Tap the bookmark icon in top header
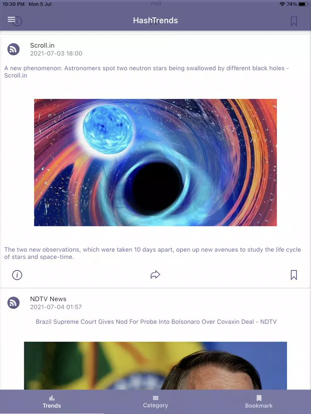The width and height of the screenshot is (311, 414). [294, 21]
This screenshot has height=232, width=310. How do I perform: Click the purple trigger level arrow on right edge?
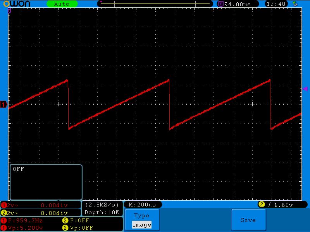305,89
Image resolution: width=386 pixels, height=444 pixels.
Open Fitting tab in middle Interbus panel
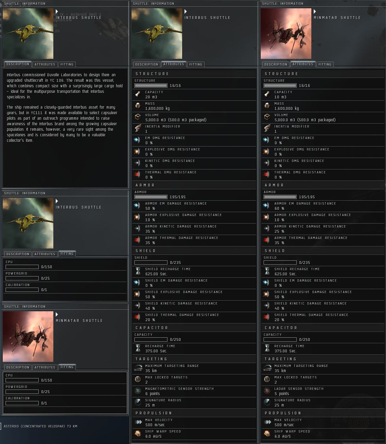(x=196, y=64)
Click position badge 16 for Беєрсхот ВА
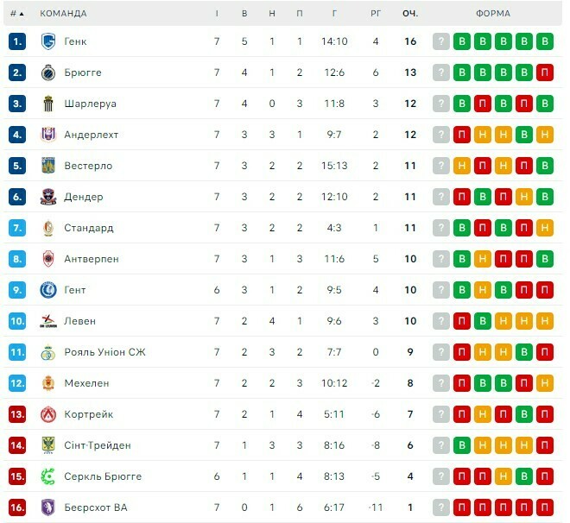This screenshot has width=570, height=523. point(17,507)
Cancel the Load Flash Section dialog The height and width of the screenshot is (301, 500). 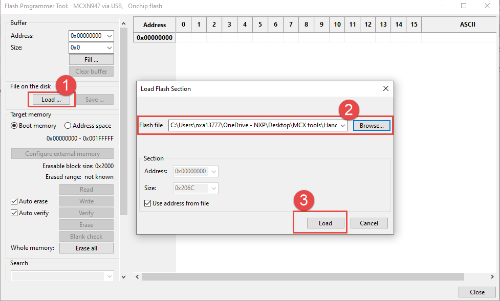369,223

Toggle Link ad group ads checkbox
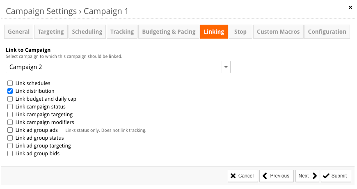click(10, 130)
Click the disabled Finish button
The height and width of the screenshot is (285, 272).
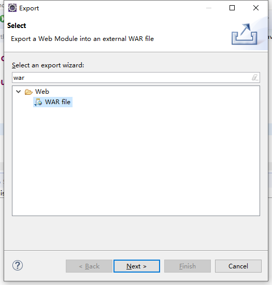(188, 266)
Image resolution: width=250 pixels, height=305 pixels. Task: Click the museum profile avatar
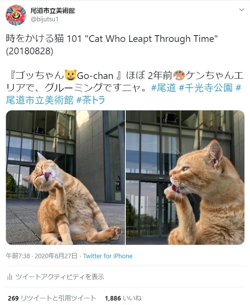[x=16, y=15]
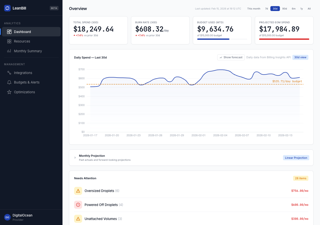The image size is (320, 225).
Task: Choose the This month range option
Action: pos(254,9)
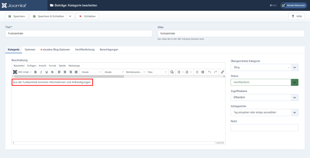
Task: Click the Hilfe button
Action: pyautogui.click(x=296, y=16)
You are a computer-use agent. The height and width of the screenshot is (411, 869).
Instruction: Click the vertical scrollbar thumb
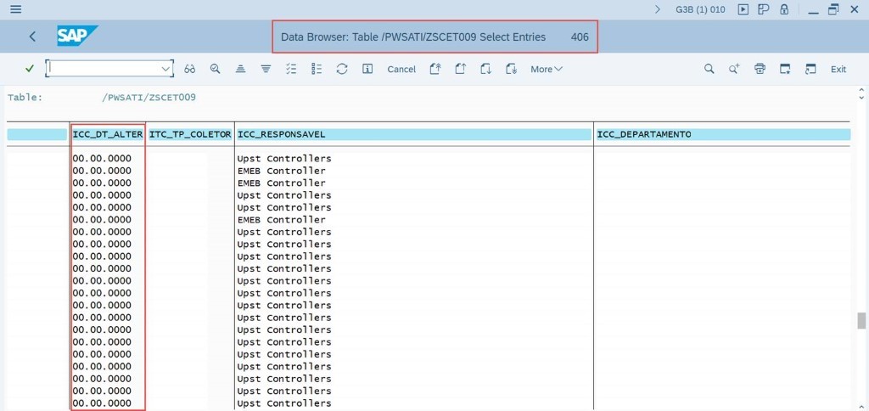click(x=861, y=320)
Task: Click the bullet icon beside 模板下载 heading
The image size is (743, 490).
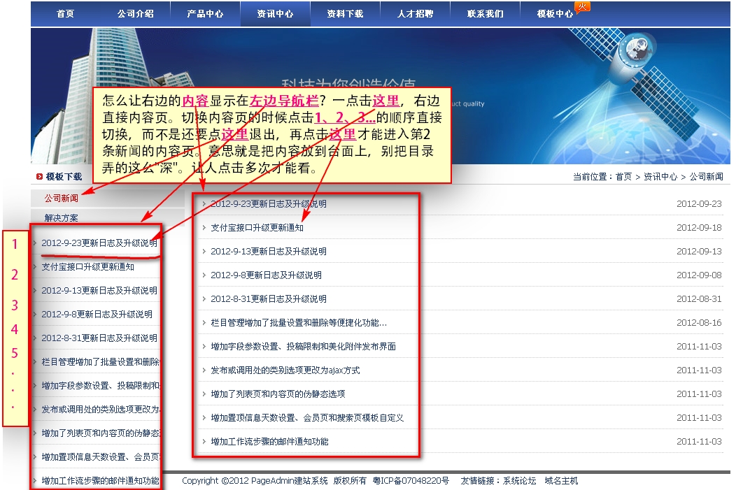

- - -

## What to produce
Transcribe exactly the line containing "Toggle Link ad group ads checkbox" and every line after it through the end of the listing above; pictures are not part of the copy.

## Exercise answer
Toggle Link ad group ads checkbox
click(10, 130)
Click the disabled Finish button
The height and width of the screenshot is (285, 272).
(188, 266)
Image resolution: width=250 pixels, height=305 pixels. Task: Click the museum profile avatar
[x=16, y=15]
The image size is (320, 225).
Task: Choose the This month range option
Action: pos(254,9)
Task: Click the Hilfe button
Action: pyautogui.click(x=296, y=16)
You are a computer-use agent. The height and width of the screenshot is (411, 869).
Instruction: Click the vertical scrollbar thumb
click(x=861, y=320)
Task: Click the bullet icon beside 模板下载 heading
The image size is (743, 490).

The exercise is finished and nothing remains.